### TASK TO CARRY OUT
Go through the lines below one by one and count those holding the string "plus". Give the count alone.
*** Opening MATERIAL FOR THIS TASK ***
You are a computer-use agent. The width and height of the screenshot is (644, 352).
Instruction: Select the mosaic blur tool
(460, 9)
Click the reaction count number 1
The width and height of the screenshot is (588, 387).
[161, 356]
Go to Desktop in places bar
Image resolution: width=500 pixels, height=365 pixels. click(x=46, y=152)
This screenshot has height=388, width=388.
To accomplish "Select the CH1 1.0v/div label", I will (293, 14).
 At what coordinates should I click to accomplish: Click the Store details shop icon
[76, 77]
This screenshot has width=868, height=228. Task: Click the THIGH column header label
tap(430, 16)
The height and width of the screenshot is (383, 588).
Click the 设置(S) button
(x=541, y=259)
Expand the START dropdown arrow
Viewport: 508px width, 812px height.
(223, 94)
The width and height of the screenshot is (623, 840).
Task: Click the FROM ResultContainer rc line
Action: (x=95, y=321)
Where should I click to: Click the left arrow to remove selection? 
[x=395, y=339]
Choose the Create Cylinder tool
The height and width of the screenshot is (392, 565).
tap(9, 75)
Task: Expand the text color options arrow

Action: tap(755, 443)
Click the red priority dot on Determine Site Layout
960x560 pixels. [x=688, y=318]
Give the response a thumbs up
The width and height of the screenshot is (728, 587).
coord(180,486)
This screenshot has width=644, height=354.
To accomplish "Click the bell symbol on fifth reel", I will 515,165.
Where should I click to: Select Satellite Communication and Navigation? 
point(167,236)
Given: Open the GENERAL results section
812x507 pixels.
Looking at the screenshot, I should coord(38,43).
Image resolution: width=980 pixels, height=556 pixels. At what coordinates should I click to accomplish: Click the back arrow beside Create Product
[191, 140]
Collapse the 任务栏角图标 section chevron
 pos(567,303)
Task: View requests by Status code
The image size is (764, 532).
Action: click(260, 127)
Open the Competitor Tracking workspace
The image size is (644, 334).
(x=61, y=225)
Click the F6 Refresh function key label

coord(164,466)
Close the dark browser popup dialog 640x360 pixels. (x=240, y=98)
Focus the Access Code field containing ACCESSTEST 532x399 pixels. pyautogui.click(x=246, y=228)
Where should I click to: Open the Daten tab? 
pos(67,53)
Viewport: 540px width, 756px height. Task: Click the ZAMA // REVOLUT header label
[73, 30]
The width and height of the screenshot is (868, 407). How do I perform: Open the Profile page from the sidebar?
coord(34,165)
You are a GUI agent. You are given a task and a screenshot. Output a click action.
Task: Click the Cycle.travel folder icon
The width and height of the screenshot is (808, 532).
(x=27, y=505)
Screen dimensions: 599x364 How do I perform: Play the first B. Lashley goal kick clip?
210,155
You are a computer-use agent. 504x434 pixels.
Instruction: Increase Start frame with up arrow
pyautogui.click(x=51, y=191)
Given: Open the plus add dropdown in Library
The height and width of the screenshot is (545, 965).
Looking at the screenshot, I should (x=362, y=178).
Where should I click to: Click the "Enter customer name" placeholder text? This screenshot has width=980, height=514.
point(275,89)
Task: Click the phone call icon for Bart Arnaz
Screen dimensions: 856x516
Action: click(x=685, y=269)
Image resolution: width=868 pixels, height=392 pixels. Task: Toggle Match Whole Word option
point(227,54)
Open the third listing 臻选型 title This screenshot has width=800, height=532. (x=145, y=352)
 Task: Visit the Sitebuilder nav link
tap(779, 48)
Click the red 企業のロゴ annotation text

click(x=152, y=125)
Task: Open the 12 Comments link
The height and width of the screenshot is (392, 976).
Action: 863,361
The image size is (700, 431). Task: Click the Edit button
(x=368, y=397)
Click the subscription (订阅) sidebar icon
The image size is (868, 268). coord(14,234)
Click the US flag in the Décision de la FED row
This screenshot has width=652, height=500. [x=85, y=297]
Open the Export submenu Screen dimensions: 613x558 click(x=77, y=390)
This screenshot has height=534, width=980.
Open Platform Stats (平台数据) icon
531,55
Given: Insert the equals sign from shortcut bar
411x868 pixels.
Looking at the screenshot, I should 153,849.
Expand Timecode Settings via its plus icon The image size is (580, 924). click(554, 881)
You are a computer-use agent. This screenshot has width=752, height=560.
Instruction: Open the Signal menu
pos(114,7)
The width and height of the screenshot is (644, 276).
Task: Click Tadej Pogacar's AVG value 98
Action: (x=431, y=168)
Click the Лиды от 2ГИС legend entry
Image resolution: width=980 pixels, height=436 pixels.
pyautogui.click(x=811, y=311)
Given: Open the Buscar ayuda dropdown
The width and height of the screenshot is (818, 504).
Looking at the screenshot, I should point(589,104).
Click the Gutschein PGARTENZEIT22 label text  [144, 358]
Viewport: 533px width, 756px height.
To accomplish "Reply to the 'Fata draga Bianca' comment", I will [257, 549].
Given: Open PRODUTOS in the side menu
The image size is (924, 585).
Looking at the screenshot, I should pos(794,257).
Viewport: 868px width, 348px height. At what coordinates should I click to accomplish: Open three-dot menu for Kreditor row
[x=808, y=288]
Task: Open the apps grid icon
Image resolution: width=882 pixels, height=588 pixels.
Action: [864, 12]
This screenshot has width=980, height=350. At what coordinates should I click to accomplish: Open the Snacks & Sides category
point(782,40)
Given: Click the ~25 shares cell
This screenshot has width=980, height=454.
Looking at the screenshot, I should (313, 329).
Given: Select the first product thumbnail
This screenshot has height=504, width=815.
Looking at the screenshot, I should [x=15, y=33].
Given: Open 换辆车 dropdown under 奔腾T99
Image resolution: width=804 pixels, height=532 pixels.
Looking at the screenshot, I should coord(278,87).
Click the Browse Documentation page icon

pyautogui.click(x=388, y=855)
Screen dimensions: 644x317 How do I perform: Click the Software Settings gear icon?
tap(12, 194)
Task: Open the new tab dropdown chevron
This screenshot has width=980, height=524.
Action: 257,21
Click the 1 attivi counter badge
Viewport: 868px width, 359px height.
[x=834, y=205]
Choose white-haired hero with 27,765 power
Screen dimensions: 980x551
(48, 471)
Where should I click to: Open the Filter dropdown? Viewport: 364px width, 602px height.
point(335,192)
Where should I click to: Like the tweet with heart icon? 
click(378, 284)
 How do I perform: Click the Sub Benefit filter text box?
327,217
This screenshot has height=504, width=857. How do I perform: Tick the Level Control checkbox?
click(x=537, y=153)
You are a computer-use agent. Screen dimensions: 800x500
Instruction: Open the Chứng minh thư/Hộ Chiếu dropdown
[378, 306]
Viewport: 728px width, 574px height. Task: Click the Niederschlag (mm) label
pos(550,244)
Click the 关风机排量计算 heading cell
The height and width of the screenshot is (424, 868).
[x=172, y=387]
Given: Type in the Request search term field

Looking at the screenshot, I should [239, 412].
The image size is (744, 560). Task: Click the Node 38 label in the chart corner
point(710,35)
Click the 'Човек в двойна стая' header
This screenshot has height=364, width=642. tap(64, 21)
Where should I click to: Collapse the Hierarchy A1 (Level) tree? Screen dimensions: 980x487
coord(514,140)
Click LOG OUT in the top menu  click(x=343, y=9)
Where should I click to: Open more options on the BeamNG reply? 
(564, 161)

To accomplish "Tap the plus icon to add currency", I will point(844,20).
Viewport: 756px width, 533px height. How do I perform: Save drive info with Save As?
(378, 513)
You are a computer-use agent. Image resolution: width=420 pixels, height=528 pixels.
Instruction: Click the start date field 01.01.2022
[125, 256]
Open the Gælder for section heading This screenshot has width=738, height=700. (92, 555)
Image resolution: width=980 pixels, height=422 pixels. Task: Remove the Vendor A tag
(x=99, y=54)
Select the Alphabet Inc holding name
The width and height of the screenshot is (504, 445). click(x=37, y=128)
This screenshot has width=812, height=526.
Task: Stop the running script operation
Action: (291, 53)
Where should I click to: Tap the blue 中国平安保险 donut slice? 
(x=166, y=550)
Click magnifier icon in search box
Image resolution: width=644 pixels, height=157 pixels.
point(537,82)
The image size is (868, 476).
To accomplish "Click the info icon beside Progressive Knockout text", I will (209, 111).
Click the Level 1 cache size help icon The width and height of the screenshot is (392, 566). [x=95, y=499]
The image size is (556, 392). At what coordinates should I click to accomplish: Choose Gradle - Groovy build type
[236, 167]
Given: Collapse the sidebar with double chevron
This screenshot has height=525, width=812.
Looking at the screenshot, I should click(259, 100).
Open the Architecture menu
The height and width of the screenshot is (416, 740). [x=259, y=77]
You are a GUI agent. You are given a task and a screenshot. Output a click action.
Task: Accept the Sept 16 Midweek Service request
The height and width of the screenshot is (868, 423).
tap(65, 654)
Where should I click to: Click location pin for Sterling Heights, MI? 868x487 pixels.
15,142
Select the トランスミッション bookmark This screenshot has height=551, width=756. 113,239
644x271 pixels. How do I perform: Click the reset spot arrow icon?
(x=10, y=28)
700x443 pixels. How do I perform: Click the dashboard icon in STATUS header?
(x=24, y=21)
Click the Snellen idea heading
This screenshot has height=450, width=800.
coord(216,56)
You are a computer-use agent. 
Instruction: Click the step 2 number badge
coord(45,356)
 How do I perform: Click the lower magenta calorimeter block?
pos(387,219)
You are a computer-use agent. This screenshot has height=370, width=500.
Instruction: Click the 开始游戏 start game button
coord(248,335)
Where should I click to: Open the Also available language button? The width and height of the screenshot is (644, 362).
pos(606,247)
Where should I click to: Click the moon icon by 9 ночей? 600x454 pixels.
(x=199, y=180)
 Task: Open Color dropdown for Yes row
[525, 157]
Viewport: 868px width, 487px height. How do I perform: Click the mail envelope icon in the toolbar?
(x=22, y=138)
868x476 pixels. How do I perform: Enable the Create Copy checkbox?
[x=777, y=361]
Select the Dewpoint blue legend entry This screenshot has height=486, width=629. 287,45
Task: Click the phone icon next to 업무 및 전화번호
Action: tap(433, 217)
*** Closing MATERIAL FOR THIS TASK ***
### ANSWER TO THE PROBLEM
3